It’s been a while since we reviewed the economic data. It’s not a pretty sight. David Cay Johnston took a long look at the first income data we have for 2010 in First look at US pay data, it’s awful (Reuters).
Anyone who wants to understand the enduring nature of Occupy Wall Street and similar protests across the country need only look at the first official data on 2010 paychecks, which the U.S. government posted on the Internet on Wednesday.
The figures from payroll taxes reported to the Social Security Administration on jobs and pay are, in a word, awful.
These are important and powerful figures. Maybe the reason the government does not announce their release — and so far I am the only journalist who writes about them each year — is the data show how the United States smolders while Washington fiddles.
Doesn’t announce their release? Fiddling while Rome burns? Imagine that! Quelle surprise!
The median paycheck — half made more, half less — fell again in 2010, down 1.2 percent to $26,364. That works out to $507 a week, the lowest level, after adjusting for inflation, since 1999.
The number of Americans with any work fell again last year, down by more than a half million from 2009 to less than 150.4 million.
More significantly, the number of people with any work has fallen by 5.2 million since 2007, when the worst recession since the Great Depression began, with a massive taxpayer bailout of Wall Street following in late 2008…
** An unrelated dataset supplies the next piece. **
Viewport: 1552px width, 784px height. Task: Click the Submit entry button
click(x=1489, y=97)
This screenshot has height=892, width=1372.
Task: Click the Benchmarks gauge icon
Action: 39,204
While median pay — the halfway point on the salary ladder declined, average pay rose because of continuing increases at the top. Average pay was $39,959 last year, up $46 — or less than a buck a week — compared with 2009. Average pay peaked in 2007 at $40,764, which is $15 a week more than average weekly wage income in 2010.
The number of workers making $1 million or more rose to almost 94,000 from 78,000 in 2009. However, that was still below some earlier years, including 2007, when more than 110,000 workers made more than $1 million each…
Even as income and the number of workers fell in 2010, CPI inflation hit a new 3-year high of 3.9% (annual rate) in September. However, you will be pleased to know that non-core inflation is up only 2% over the past year, and that’s the more important number. Unlike normal people, Federal Reserve officials do not require food and never pay for gasoline, preferring to use teleportation instead. (You can disregard the rumor that they are from outer space.) The Wall Street Journal’s Kathleen Madigan covered the inflation issues in Pay Raises Trail Behind Even Mild Inflation.
See? For Fed officials, even if they are “hawks” like Charles Plosser, inflation is a non-issue. You know, for “the recovery”.
Last week, Plosser, the president of the Federal Reserve Bank of Philadelphia and one of the dissenters to recent monetary policy decisions, said he expects “inflation will moderate in the near term.”
Plosser remain cautious about future inflation — as any inflation hawk would be — but he’s right to recognize current price pressures are extremely low. The Labor Department said Wednesday the consumer price index [CPI] increased 0.3% in September. Core prices, which exclude food and energy, were up a milder 0.1%.
The Fed tends to watch the core rate, and policymakers are probably happy that core prices are up just 2.0% over the past year.
Households, however, have to deal with the jumps in energy and food prices. The annual top-line inflation is running at a faster 3.9%.
Over the past year, food prices have risen 4.7%, gasoline costs 33.3% more and the cost of fuels and utilities used at home are up 4.0%. While households can reduce buying some of these staples, they cannot avoid them completely, which leaves less money to spend on other items.
More troubling for the consumer outlook, wage gains aren’t keeping pace with price hikes. Real weekly earnings rose in September for the first time since May. But the 0.2% gain reflected workers putting in longer shifts, not from wages increasing. Real hourly wages fell 0.1% in September from August.
After rising briefly at the start of this recovery, real hourly pay is back to about where it was two years ago — despite the fact that worker productivity has risen more than 5% since then.
There you have it. Fewer jobs, lower pay, 3.9% annual inflation and wage gains decreases are not keeping up with price hikes. Jobs and prices—American workers are getting screwed both ways, being shafted, sucking it up, getting the short end of the stick, taking it up the wazoo. In short, little has changed since the last time we looked at the economic data. What was Johnston’s word?